__Work required__.
Can you reproduce the text lines of the records below word for word, omitting the pictures?

___ Data shown

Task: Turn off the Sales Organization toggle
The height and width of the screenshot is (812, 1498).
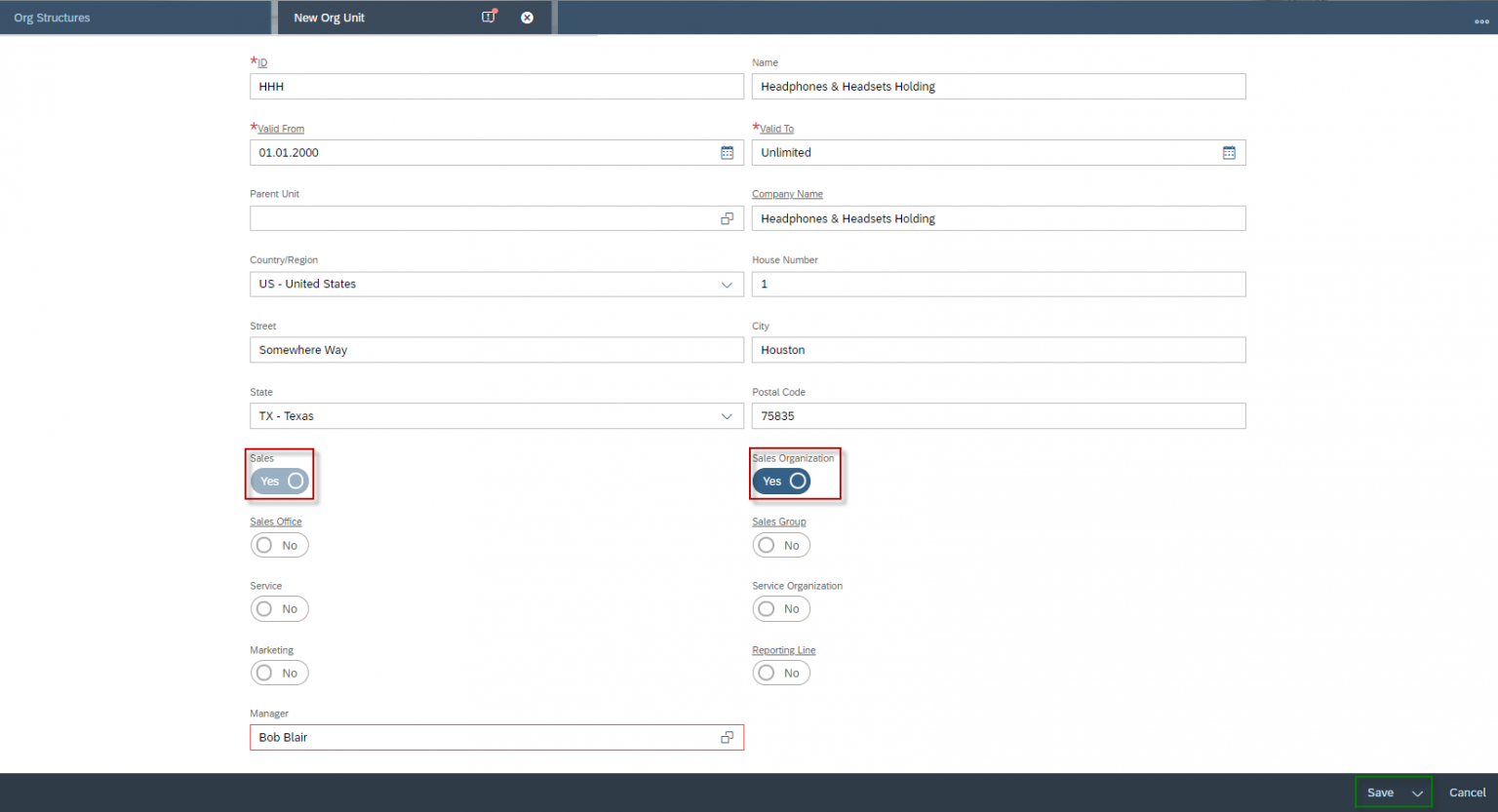Action: 780,481
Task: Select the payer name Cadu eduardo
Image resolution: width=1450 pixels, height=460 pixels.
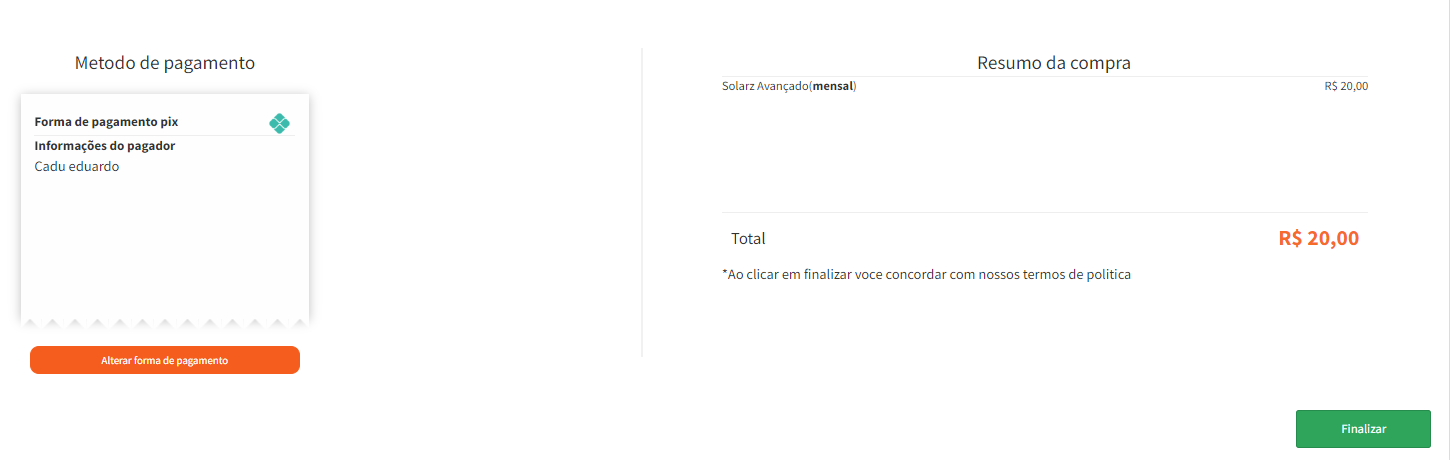Action: point(77,167)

______

__Final result__.
Task: Turn off the Sales Organization toggle
The height and width of the screenshot is (812, 1498).
Action: 780,481
Task: Select the payer name Cadu eduardo
Image resolution: width=1450 pixels, height=460 pixels.
Action: point(77,167)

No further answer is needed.